As the error i get when i try and run X-Server is: 
No PCI device found
(EE) Device not Found
Fatal error
No screen
giving up
xinit: Connection refused (errno 111): unable to connect to X server
xinit: connection Error (errno 3): Server not Found

Im going to try this line
"gksudo gedit xorg.conf" and see if this works.


----------



## Aus_Karlos (Mar 10, 2007)

*Re: Dual Boot with Ubuntu*

This is the exact Error i get when i type in my Username and Password and enter "StartX".

...
Primary device is not PCI
(EE) No device detected.

Fatat server error:
no screens found
-- stopped for few seconds --
giving up.
xinit: Connection refused (errno 111): unable to connect to X server
xinit: No such process (errno 3): server error.

I think its because i have 2 graphics card and Ubuntu cannot choose one.
Ive manged to enter the xorg.conf by the following command "sudo nano /etc/X11/xorg.conf" and with is whats displayed.

Section "Driver"
Identifier "Configured Video Device"

EndSection

Section "Monitor"
Identifier "Configured Video Device"

EndSection

I think i need to add the following to the first section.

Driver "Nvidia"
Option "No Logo"
BusId "1:0:0"

However i can change the xorg file but i dont know how to save what ive done.
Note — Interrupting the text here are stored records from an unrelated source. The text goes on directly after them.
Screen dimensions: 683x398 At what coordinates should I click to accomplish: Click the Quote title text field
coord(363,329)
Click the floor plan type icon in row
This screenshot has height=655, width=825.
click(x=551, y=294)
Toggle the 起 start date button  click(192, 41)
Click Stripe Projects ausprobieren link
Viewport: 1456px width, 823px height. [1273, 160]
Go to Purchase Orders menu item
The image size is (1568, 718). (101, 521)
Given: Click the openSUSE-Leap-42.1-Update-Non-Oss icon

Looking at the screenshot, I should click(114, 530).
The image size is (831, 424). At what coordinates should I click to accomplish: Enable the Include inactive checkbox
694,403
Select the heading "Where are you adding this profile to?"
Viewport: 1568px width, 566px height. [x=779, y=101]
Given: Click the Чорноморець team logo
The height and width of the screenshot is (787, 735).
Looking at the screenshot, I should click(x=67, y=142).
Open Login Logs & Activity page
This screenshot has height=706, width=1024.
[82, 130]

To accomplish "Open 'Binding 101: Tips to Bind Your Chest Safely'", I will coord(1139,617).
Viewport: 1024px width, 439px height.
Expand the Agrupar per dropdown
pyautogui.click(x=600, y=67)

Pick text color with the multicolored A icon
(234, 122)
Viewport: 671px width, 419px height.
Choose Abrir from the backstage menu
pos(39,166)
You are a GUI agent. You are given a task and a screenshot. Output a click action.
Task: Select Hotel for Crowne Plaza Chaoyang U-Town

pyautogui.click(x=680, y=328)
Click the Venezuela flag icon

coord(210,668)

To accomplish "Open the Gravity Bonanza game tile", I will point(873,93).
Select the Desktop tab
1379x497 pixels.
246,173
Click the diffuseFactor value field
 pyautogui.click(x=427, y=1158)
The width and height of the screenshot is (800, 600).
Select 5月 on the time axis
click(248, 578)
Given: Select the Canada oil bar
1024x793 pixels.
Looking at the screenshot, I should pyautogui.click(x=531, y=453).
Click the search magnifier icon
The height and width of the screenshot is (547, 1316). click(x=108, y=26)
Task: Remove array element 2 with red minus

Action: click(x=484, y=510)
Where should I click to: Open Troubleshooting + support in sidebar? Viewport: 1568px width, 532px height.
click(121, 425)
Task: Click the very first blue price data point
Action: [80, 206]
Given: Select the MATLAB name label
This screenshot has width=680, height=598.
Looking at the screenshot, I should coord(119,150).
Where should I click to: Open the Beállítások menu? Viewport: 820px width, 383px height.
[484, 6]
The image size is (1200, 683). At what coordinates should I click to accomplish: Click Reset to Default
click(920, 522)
Im unable to enter a command because i dont know how when im in this modifier state.


----------



## Done_Fishin (Oct 10, 2006)

*Re: Dual Boot with Ubuntu*

Wish I could help but you already went way beyond my level .. sounds like you installed the wrong vga driver .. and you need to go back a step to safemode vga or even vesa .. but thats just a guess. I am having similar probs with a fedora install .. it's become a real PITA


----------



## ssj4Gogeta (Dec 29, 2007)

*Re: Dual Boot with Ubuntu*

I think you should boot from the Live CD of Ubuntu. You'll have the gui there, so you can edit the file easily. Just go to places then select your ubuntu drive. then go to the desired folder. and try to edit the file by double-clicking it. if you get an error when you try to save after editing, do the following instead: navigate to that folder. then open accessories->terminal type:
sudo gedit
it'll open the ubuntu equivalent of notepad with administrator privileges. then drag and drop that file to the notepad window. now you can save.

EDIT: you can also PM wmorri for help.


----------



## Rome5 (Nov 25, 2008)

*Re: Dual Boot with Ubuntu*

If you're using nano at the shell (command prompt), just press _CTRL_+_X_ to save changes. 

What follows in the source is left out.